High temperature takes a greater toll on plasma proteins
The research team identified 949 plasma proteins significantly associated with non-optimal temperatures. More than 80% of them are also associated with systolic blood pressure and incident ischemic heart disease risk. These proteins are enriched by pathological pathways including inflammation, immunity and platelet aggregation.

Featured are research team members (from left) Professor Ho Kin-fai, co-corresponding author and Professor from the Jockey Club School of Public Health and Primary Care, Dr Guo Yitong, the lead author and a postdoctoral fellow from the Jockey Club School of Public Health and Primary Care at CU Medicine, and Dr Peter Chan Ka-hung, the co-corresponding author and a Senior Environmental Epidemiologist at Nuffield Department of Population Health of the University of Oxford.
The research also revealed the relationship between temperature and plasma protein levels. At low temperatures, the effect of temperature on the human body is the most notable within the range of 5°C to 10°C. At temperatures below 5°C, the effect does not worsen, possibly due to the use of heating or physiological adaptations of the human body. Conversely, at temperatures above 17.7°C, the change in proteins showed a linear association for every 1°C increase in temperature, indicating that the research participants had weaker ability to adapt to high temperatures, which could be related to living conditions, such as the absence of air conditioning, or physiological mechanisms.
Dr Guo Yitong, the lead author of the study and a postdoctoral fellow from the Jockey Club School of Public Health and Primary Care at CU Medicine, said: “The study reveals new clues about health risks associated with climate change, such as a higher incidence of cardiovascular disease in winter, which may be associated with higher levels of inflammatory proteins induced by low temperature. These proteins may serve as important biomarkers for the development of protein-specific drugs that can reduce the risk of temperature-related diseases.”
Dr Peter Chan Ka-hung, the co-corresponding author and a Senior Environmental Epidemiologist at Nuffield Department of Population Health of the University of Oxford, added: ‘‘Our research underscores the importance of understanding the biological mechanisms through which temperature and other environmental factors affect health outcomes. Identifying specific proteins influenced by temperature can help us better understand how temperature affects human bodies and formulate strategies to mitigate these effects.’’
Professor Ho Kin-fai, co-corresponding author and Professor from the Jockey Club School of Public Health and Primary Care, CU Medicine, said: “This innovative interdisciplinary study acts as a temperature-protein map that reveals how climate and environment affect health.
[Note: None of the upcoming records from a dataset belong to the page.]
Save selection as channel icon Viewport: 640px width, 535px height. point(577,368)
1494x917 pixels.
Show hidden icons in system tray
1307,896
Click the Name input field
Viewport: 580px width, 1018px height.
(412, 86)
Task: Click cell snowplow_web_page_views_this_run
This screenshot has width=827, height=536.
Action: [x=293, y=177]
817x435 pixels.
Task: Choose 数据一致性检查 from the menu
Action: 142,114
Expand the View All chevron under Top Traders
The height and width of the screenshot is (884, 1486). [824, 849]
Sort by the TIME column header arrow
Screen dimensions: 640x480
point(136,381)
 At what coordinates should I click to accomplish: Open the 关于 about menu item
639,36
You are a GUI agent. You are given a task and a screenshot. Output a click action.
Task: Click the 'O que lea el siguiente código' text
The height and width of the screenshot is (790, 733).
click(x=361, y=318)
In extreme weather conditions, the body uses hundreds of proteins in response and these changes have a prolonged impact on human health.”
1The China Kadoorie Biobank is one of the world’s largest prospective cohort studies. A long-term collaboration between the UK and China, it aims to generate reliable evidence about the lifestyle, environmental and genetic determinants of a wide range of common diseases that can inform disease prevention, risk prediction and treatment worldwide.